Lucy Girdlestone

History - BA (Hons)

I am a history student who has just completed my third year of my undergraduate degree. Throughout my course I took interest in gender history and exposing the social inequalities towards women within today's society. My passion for this stemmed from my desire to pursue a career as a solicitor. I hope to create an awareness around the injustices that remain within a system created to protect us and by pursuing a career in law I will gain further understanding of the inequalities within the justice system. The modules studied during my degree have allowed me to explore areas of history that would have remained obscure to me had I not chosen history.

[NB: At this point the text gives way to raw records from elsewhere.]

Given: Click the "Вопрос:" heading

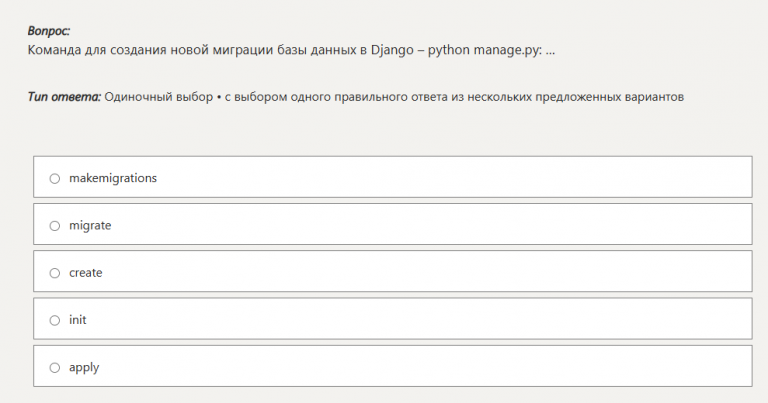Looking at the screenshot, I should (49, 32).
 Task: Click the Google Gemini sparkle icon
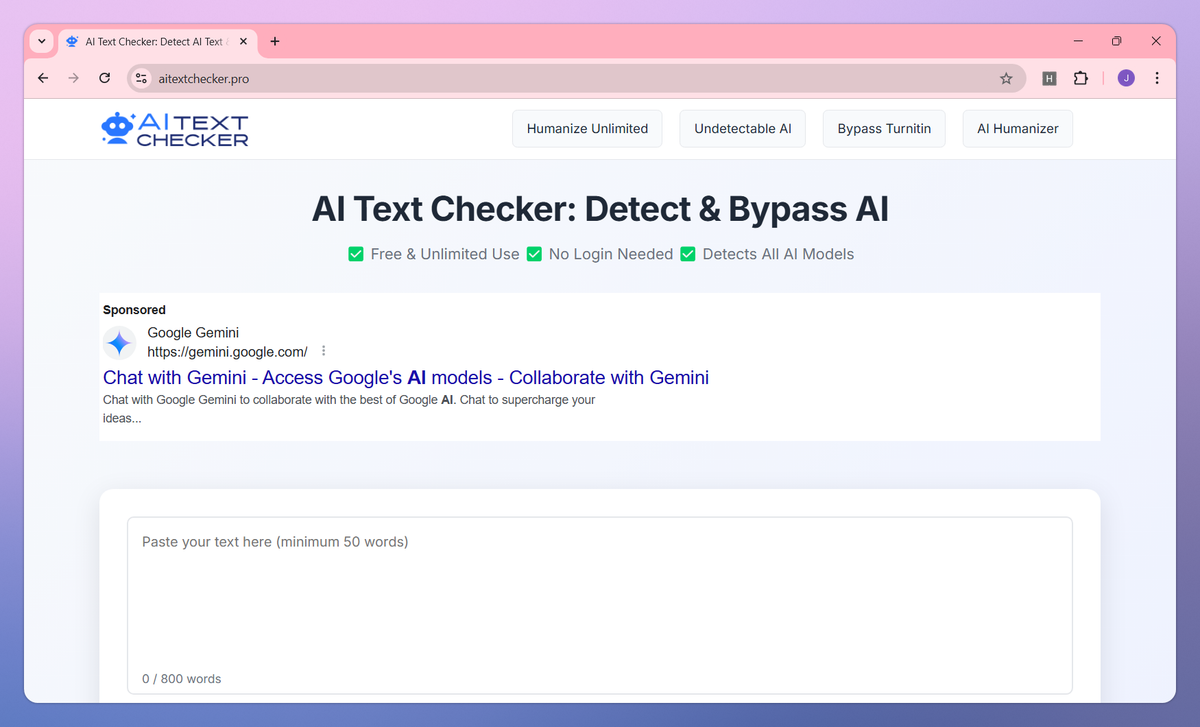coord(119,343)
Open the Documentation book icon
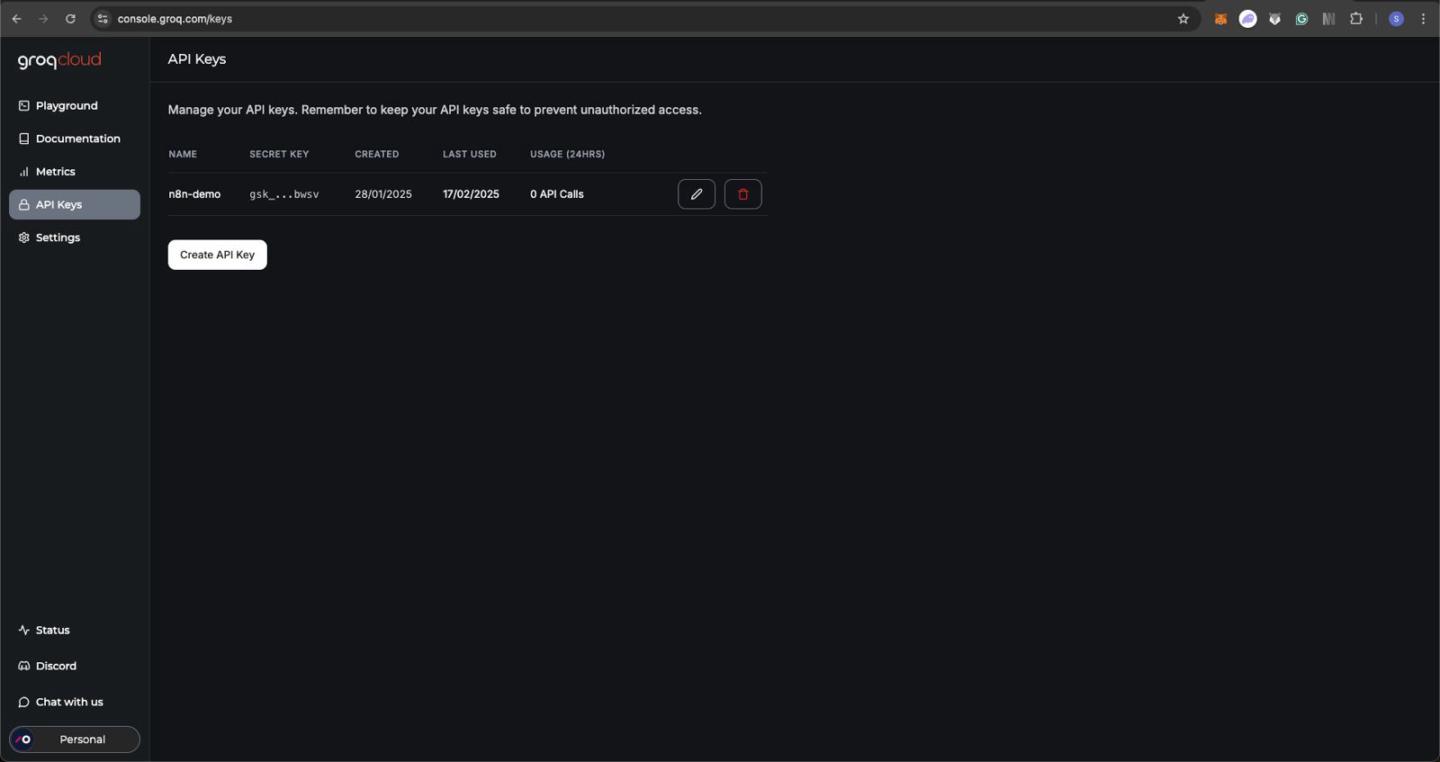 (23, 138)
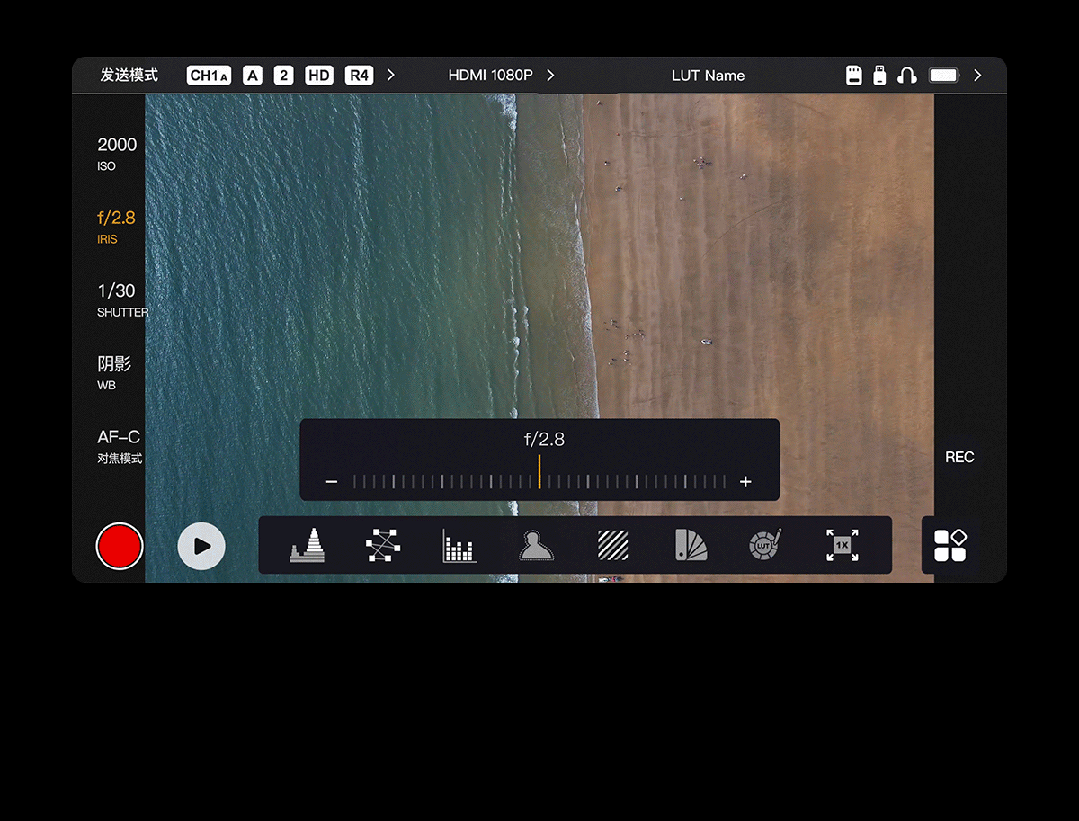The height and width of the screenshot is (821, 1079).
Task: Tap the 1X zoom magnification icon
Action: (842, 545)
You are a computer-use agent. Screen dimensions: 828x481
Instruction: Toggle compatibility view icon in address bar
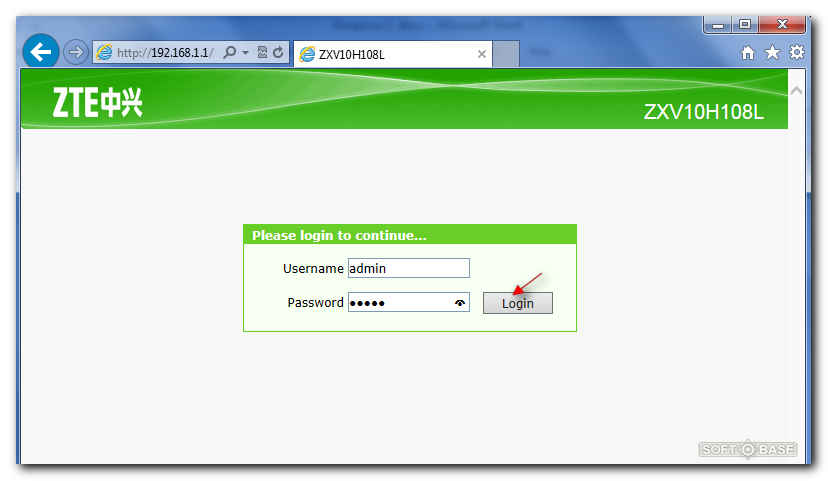click(x=262, y=52)
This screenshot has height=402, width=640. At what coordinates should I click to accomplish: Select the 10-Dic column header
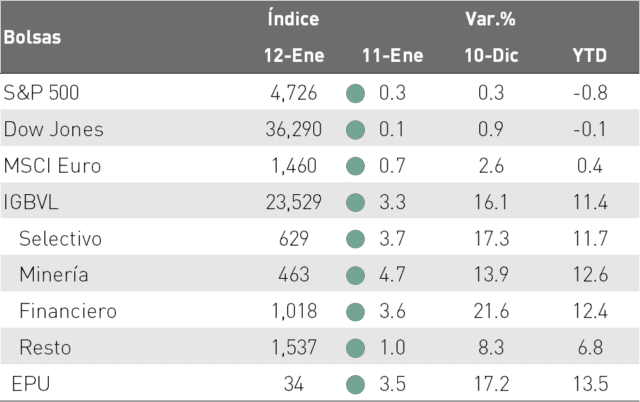(x=491, y=56)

It is this same thought process I wish to apply to my future academic and social pursuits by taking an obscure topic and exposing it.

My dissertation topic focussed on the impact that rape documentaries of the 1980s and 1990s have had on laws, attitudes and practices within Britain. In the 1980s and 1990s, several ground-breaking documentaries about rape hit Britain’s screens and led to a large degree of changes to laws, attitudes and practices. These documentaries were produced with the intention of exposing the flawed criminal justice system to the public in the hope that it would highlight the need for change in both legal practices and social attitudes. They revealed the shocking treatment rape survivors experienced at the hands of the very system meant to protect and provide justice. The documentaries actively contributed to changes that are significant and remembered to this day, but are things really that different now compared to when the first documentary aired? An in-depth analysis of the current legal practices and poor experiences rape survivors face within society suggests that not enough has changed.

This study conveys that in spite of the significant changes that occurred as a result of these documentaries, and the low conviction rate shows there are just as many flaws within Britain’s criminal justice system as there was when the documentaries aired. Thus, this thesis analyses the degree to which laws, attitudes and practices changed following the documentaries whilst examining how the criminal justice system continues to punish rape survivors whilst rapists walk free. In a time when the conviction rate continues to get lower, has enough really changed?